Optimal Variance-Dependent Regret Bounds for Infinite-Horizon MDPs

Imagine you are the captain of a ship navigating an endless ocean. You don't have a map, and you don't know where the treasure islands (high rewards) are or where the whirlpools (low rewards) hide. Your goal is to sail for as long as possible and collect as much gold as you can.

This is the essence of Reinforcement Learning (RL) in an infinite-horizon setting. Unlike a video game level that ends with a "Game Over" screen, this ocean never stops. You just keep sailing.

For a long time, computer scientists had a hard time teaching ships to sail these endless oceans efficiently. The old methods were like a captain who:

Wasted a lot of time just figuring out how to steer before they even started looking for treasure (high "burn-in" cost).
Treated every ocean the same, whether it was calm and predictable or chaotic and stormy. They didn't adapt to the specific conditions of the water.

This paper introduces a new, smarter captain named FOCUS (Fully Optimizing Clipped UCB Solver). Here is how it works, explained simply:

1. The Two Ways to Measure Success

The paper looks at two ways to judge the captain:

The Average Reward: "Over the next 1,000 years, how much gold did you make per day compared to the best possible captain?"
The Discounted Reward: "How much gold did you make right now compared to what you could have made if you knew the future?"

2. The Problem with Old Maps (Algorithms)

Previous algorithms were like captains who used a giant, heavy, one-size-fits-all map.

The Burn-In Problem: Before they could start sailing fast, they had to spend years just learning the basics. If you only sailed for a short time, they performed terribly.
The "Stupid" Adaptation: If the ocean was perfectly calm (deterministic), they still acted like it was a hurricane. They didn't realize, "Hey, the water is still; I don't need to check every wave!"

3. The FOCUS Solution: A Smart, Adaptive Captain

The authors created FOCUS, a captain who carries a special tool: a Variance Detector.

Variance = Chaos: Think of variance as how "jumpy" the ocean is.
- Low Variance (Calm Sea): The ship goes exactly where you point it.
- High Variance (Stormy Sea): You point the ship North, but a wave might push you East.

FOCUS's Superpower: It measures the chaos in real-time.

If the sea is calm, FOCUS realizes, "I don't need to waste time checking every wave!" It stops exploring and starts exploiting the treasure it already found. The regret (lost gold) becomes almost zero.
If the sea is stormy, FOCUS says, "Okay, it's chaotic. I need to be careful and explore more." It adjusts its strategy perfectly.

This is the first time an algorithm has achieved this "Best of Both Worlds" performance for infinite sailing.

- TASK OBJECTIVE:
Answer these questions using the article on variance-dependent regret bounds.
1. What does the name FOCUS stand for?
2. What two ways of judging the captain does the paper look at?
3. In a low-variance sea, how does the ship move?

- DATASET CONTENT:
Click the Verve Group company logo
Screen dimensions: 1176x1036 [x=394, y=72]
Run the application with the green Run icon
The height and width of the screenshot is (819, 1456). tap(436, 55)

- IN RESPONSE:
1. Fully Optimizing Clipped UCB Solver
2. The Average Reward and the Discounted Reward
3. It goes exactly where you point it.